● **Required work**: All of the entries are to be returned word for word.

● **Recorded data**:
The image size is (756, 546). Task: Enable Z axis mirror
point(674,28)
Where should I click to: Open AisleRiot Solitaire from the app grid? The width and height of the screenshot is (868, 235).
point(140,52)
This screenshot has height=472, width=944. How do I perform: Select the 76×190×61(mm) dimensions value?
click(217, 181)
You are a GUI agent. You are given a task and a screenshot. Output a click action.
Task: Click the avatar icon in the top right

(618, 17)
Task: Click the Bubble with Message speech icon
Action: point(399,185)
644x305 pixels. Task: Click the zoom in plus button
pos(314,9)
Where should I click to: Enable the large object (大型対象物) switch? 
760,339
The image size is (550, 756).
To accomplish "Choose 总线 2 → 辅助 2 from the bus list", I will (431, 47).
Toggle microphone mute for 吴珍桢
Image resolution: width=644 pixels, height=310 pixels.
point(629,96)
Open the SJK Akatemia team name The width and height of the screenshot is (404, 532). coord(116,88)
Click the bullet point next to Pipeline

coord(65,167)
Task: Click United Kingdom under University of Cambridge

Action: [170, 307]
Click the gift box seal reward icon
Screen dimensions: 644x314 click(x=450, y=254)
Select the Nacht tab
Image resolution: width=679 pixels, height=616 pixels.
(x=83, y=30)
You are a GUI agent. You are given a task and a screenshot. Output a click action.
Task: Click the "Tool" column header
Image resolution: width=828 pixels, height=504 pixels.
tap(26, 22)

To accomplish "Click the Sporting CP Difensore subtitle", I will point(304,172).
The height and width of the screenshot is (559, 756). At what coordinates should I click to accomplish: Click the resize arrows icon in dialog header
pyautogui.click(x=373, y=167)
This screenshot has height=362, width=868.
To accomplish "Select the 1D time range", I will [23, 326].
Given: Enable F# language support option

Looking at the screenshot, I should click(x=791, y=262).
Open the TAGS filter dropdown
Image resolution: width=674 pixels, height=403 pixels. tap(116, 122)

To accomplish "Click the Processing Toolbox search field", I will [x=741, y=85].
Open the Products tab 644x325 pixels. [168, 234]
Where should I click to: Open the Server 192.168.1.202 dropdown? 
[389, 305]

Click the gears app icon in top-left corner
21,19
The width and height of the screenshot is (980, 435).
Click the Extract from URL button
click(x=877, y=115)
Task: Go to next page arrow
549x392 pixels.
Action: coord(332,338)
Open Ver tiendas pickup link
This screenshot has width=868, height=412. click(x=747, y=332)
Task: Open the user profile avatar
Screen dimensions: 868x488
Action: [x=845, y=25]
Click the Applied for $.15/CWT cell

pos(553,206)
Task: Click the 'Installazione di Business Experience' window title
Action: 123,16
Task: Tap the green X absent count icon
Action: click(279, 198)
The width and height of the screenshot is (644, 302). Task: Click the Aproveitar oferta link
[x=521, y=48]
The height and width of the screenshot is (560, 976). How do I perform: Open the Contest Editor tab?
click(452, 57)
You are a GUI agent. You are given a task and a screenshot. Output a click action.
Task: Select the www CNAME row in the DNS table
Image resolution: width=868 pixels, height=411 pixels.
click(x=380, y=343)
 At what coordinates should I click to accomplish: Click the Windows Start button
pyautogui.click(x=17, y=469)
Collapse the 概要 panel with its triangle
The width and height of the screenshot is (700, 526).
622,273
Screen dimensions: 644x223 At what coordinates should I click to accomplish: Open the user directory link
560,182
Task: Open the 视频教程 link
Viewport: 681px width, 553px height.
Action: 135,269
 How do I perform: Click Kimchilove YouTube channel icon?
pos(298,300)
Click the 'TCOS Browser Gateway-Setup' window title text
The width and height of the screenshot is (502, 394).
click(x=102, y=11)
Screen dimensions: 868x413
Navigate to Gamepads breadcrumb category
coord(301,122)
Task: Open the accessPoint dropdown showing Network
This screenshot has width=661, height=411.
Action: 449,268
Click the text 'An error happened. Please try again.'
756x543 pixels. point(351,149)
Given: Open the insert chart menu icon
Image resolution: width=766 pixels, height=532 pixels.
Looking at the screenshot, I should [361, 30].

● **Answer section**:
The image size is (756, 546). Task: Enable Z axis mirror
point(674,28)
Where should I click to: Open AisleRiot Solitaire from the app grid? The width and height of the screenshot is (868, 235).
point(140,52)
This screenshot has height=472, width=944. How do I perform: Select the 76×190×61(mm) dimensions value?
click(217, 181)
You are a GUI agent. You are given a task and a screenshot. Output a click action.
Task: Click the avatar icon in the top right

(618, 17)
Task: Click the Bubble with Message speech icon
Action: point(399,185)
644x305 pixels. Task: Click the zoom in plus button
pos(314,9)
Where should I click to: Enable the large object (大型対象物) switch? 
760,339
The image size is (550, 756).
To accomplish "Choose 总线 2 → 辅助 2 from the bus list", I will (431, 47).
Toggle microphone mute for 吴珍桢
Image resolution: width=644 pixels, height=310 pixels.
point(629,96)
Open the SJK Akatemia team name The width and height of the screenshot is (404, 532). coord(116,88)
Click the bullet point next to Pipeline

coord(65,167)
Task: Click United Kingdom under University of Cambridge

Action: [170, 307]
Click the gift box seal reward icon
Screen dimensions: 644x314 click(x=450, y=254)
Select the Nacht tab
Image resolution: width=679 pixels, height=616 pixels.
(x=83, y=30)
You are a GUI agent. You are given a task and a screenshot. Output a click action.
Task: Click the "Tool" column header
Image resolution: width=828 pixels, height=504 pixels.
tap(26, 22)

To accomplish "Click the Sporting CP Difensore subtitle", I will point(304,172).
The height and width of the screenshot is (559, 756). At what coordinates should I click to accomplish: Click the resize arrows icon in dialog header
pyautogui.click(x=373, y=167)
This screenshot has height=362, width=868.
To accomplish "Select the 1D time range", I will [23, 326].
Given: Enable F# language support option

Looking at the screenshot, I should click(x=791, y=262).
Open the TAGS filter dropdown
Image resolution: width=674 pixels, height=403 pixels. tap(116, 122)

To accomplish "Click the Processing Toolbox search field", I will [x=741, y=85].
Open the Products tab 644x325 pixels. [168, 234]
Where should I click to: Open the Server 192.168.1.202 dropdown? 
[389, 305]

Click the gears app icon in top-left corner
21,19
The width and height of the screenshot is (980, 435).
Click the Extract from URL button
click(x=877, y=115)
Task: Go to next page arrow
549x392 pixels.
Action: coord(332,338)
Open Ver tiendas pickup link
This screenshot has width=868, height=412. click(x=747, y=332)
Task: Open the user profile avatar
Screen dimensions: 868x488
Action: [x=845, y=25]
Click the Applied for $.15/CWT cell

pos(553,206)
Task: Click the 'Installazione di Business Experience' window title
Action: 123,16
Task: Tap the green X absent count icon
Action: click(279, 198)
The width and height of the screenshot is (644, 302). Task: Click the Aproveitar oferta link
[x=521, y=48]
The height and width of the screenshot is (560, 976). How do I perform: Open the Contest Editor tab?
click(452, 57)
You are a GUI agent. You are given a task and a screenshot. Output a click action.
Task: Select the www CNAME row in the DNS table
Image resolution: width=868 pixels, height=411 pixels.
click(x=380, y=343)
 At what coordinates should I click to accomplish: Click the Windows Start button
pyautogui.click(x=17, y=469)
Collapse the 概要 panel with its triangle
The width and height of the screenshot is (700, 526).
622,273
Screen dimensions: 644x223 At what coordinates should I click to accomplish: Open the user directory link
560,182
Task: Open the 视频教程 link
Viewport: 681px width, 553px height.
Action: 135,269
 How do I perform: Click Kimchilove YouTube channel icon?
pos(298,300)
Click the 'TCOS Browser Gateway-Setup' window title text
The width and height of the screenshot is (502, 394).
click(x=102, y=11)
Screen dimensions: 868x413
Navigate to Gamepads breadcrumb category
coord(301,122)
Task: Open the accessPoint dropdown showing Network
This screenshot has width=661, height=411.
Action: 449,268
Click the text 'An error happened. Please try again.'
756x543 pixels. point(351,149)
Given: Open the insert chart menu icon
Image resolution: width=766 pixels, height=532 pixels.
Looking at the screenshot, I should [361, 30].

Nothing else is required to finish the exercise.